• by stray on 7/29/2024, 11:32:31 AM

    The tone was a continuous 350 Hz and 440 Hz sine wave combination, and was generated at the Central Office (likely by a Western Electric No. 5 ESS). It started when the telephone went off-hook and stopped when you started dialing a number.

    Dialing a number was done by DTMF dual-tone, multi-frequency tones or by pulses (interruptions of the circuit).

    And to answer your likely next question: No.

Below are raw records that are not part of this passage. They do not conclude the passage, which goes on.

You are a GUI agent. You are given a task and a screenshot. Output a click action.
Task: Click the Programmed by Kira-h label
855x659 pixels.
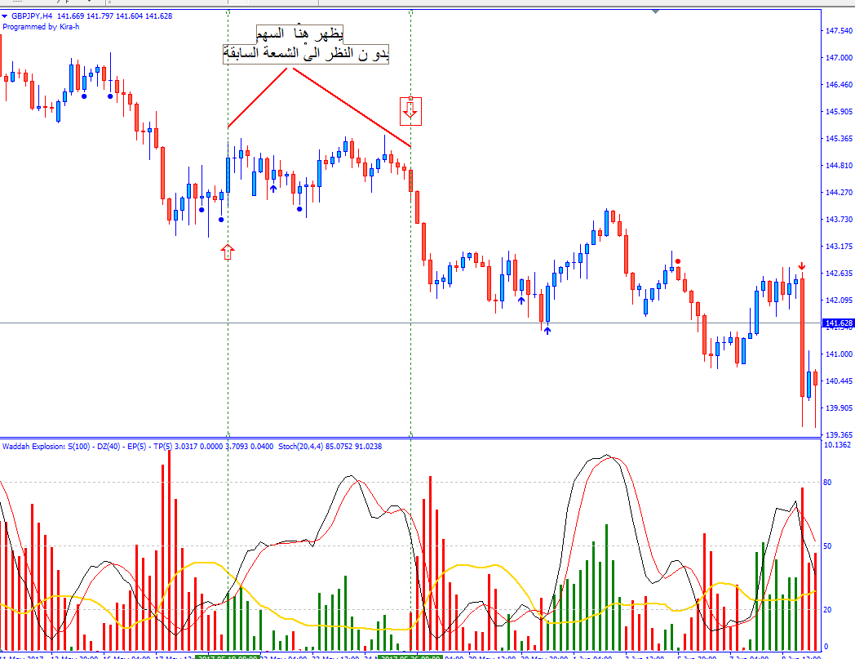pyautogui.click(x=41, y=27)
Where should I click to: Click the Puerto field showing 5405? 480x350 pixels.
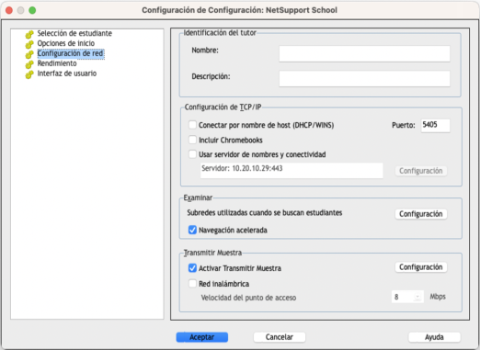[x=435, y=126]
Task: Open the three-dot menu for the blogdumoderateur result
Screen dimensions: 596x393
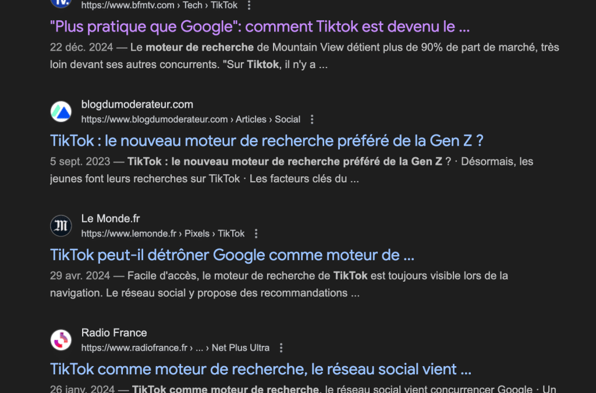Action: point(312,119)
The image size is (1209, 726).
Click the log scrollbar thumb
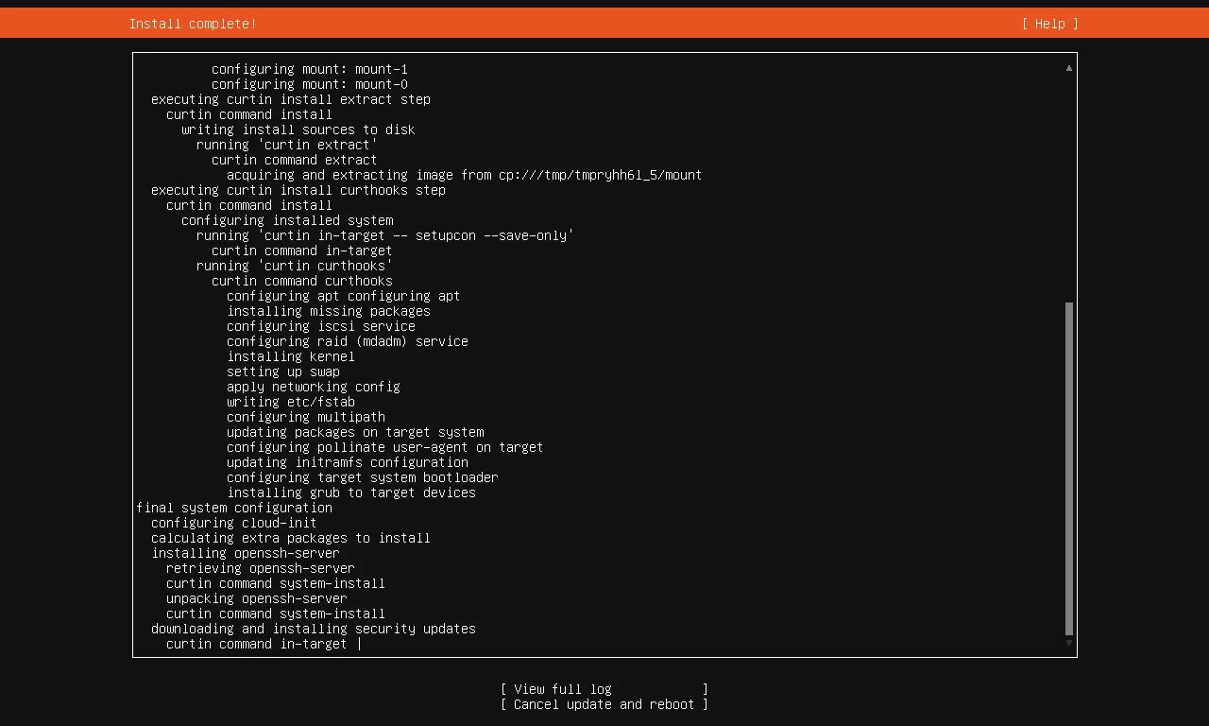click(1069, 469)
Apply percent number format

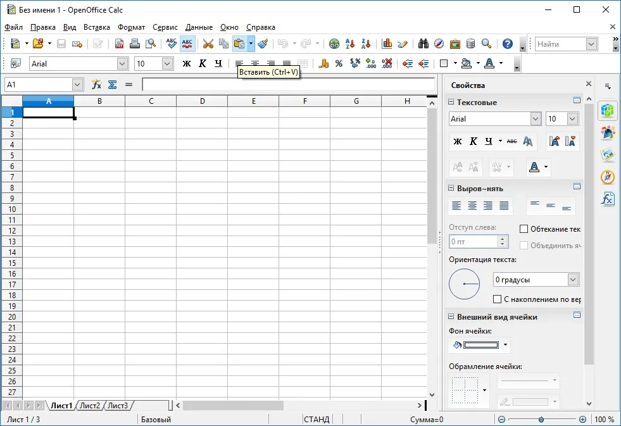point(339,63)
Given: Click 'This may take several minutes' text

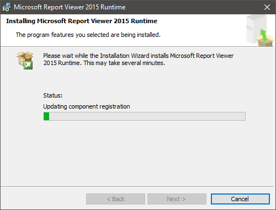Looking at the screenshot, I should 124,63.
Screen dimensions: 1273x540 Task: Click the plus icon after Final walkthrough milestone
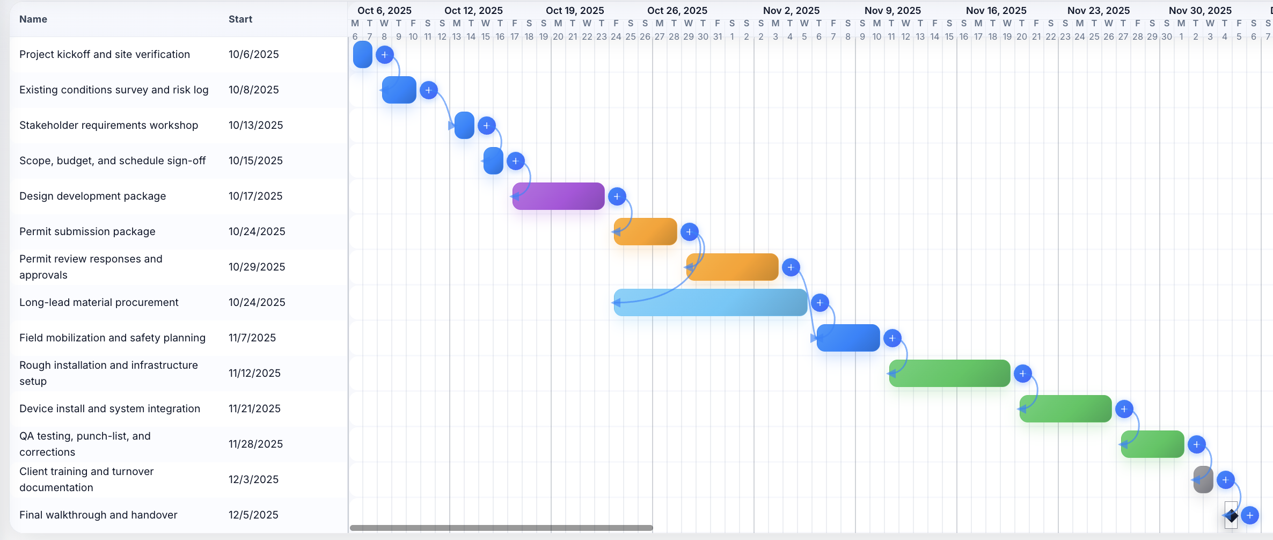[x=1251, y=515]
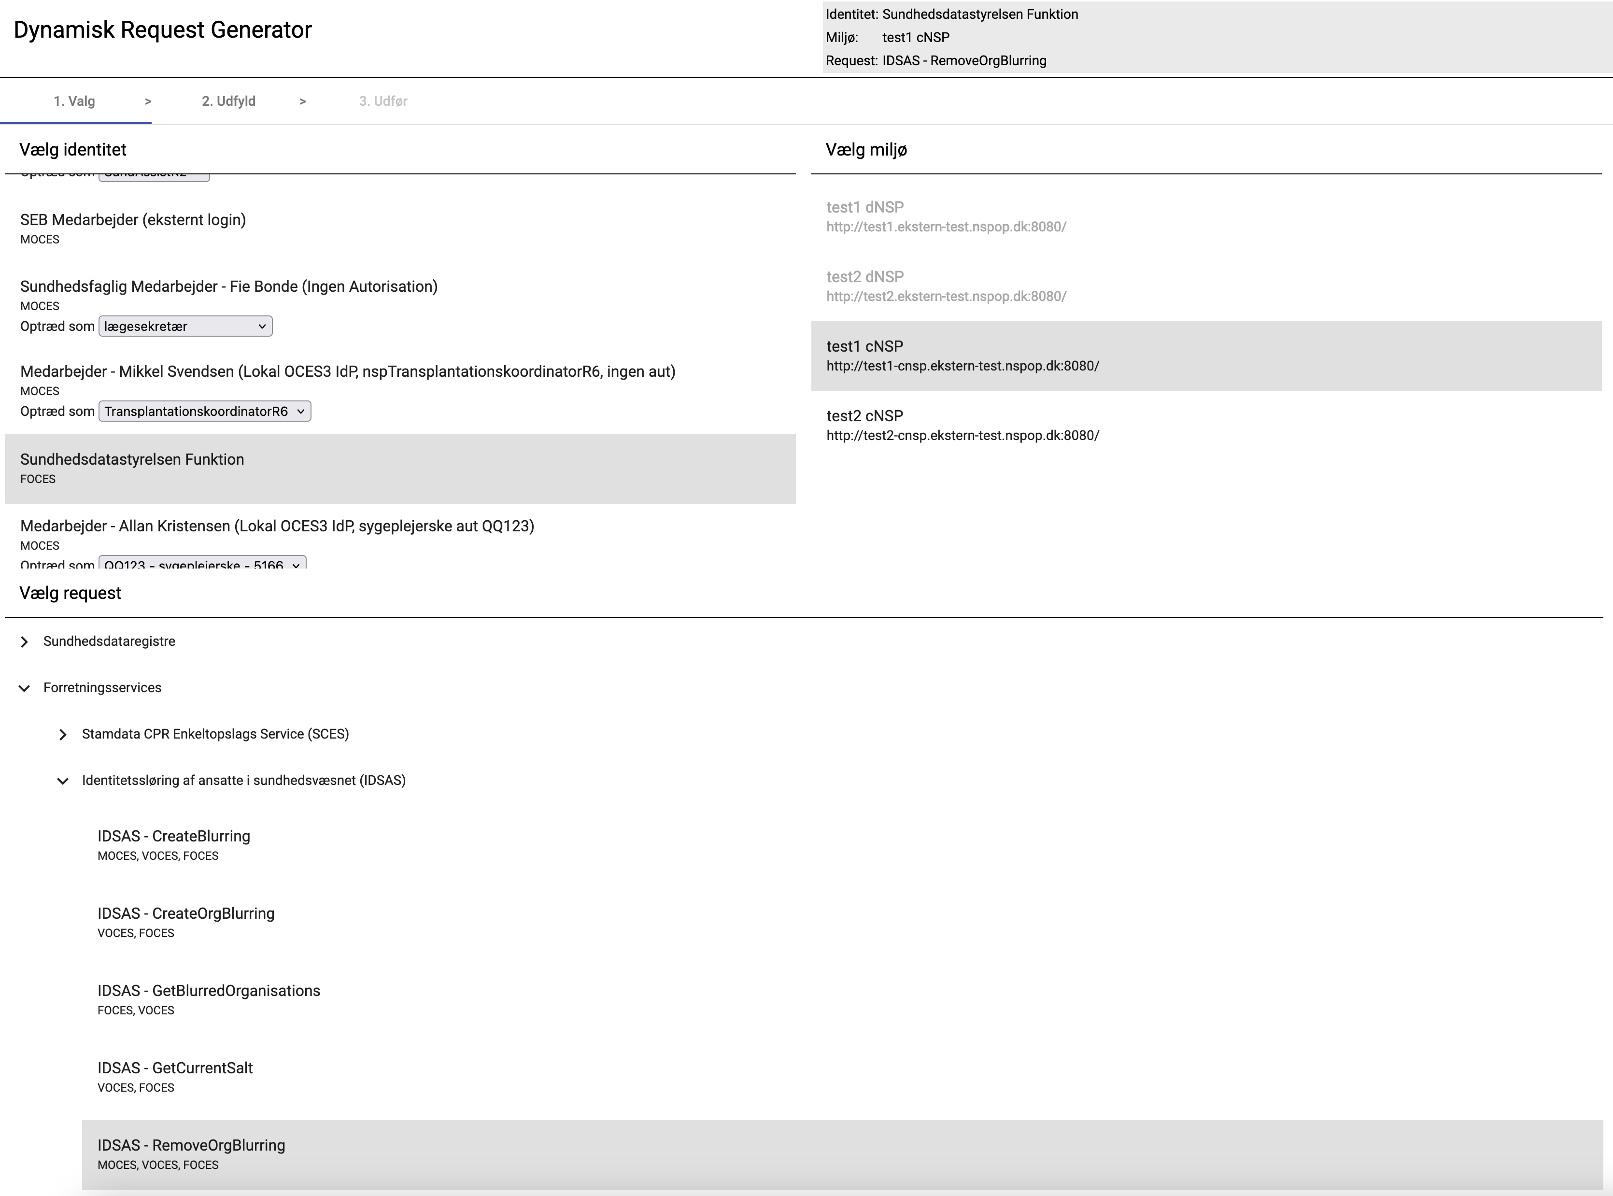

The ringing tone was not synchronized with the bell on the target telephone.

  • by Hackbraten on 7/29/2024, 12:02:51 PM

    Wikipedia has a couple of photos of the units that used to generate dial tones in the German PSTN:

    https://de.wikipedia.org/wiki/Ruf-_und_Signalmaschine

  • by timonoko on 7/29/2024, 11:56:08 AM

    Eh? What.

    There is actually a picture of the dial tone generator in Flickr. Motor was moving generators on various speeds. https://www.flickr.com/photos/9479603@N02/1814546737/in/phot...

    As regards to logistics of tones and stuff. You dont want to know. It involved multi-level signalling of currents and voltages.

    I am the ultimate expert. I wrote a thesis on Coin-operated Telephone signalling in 1977.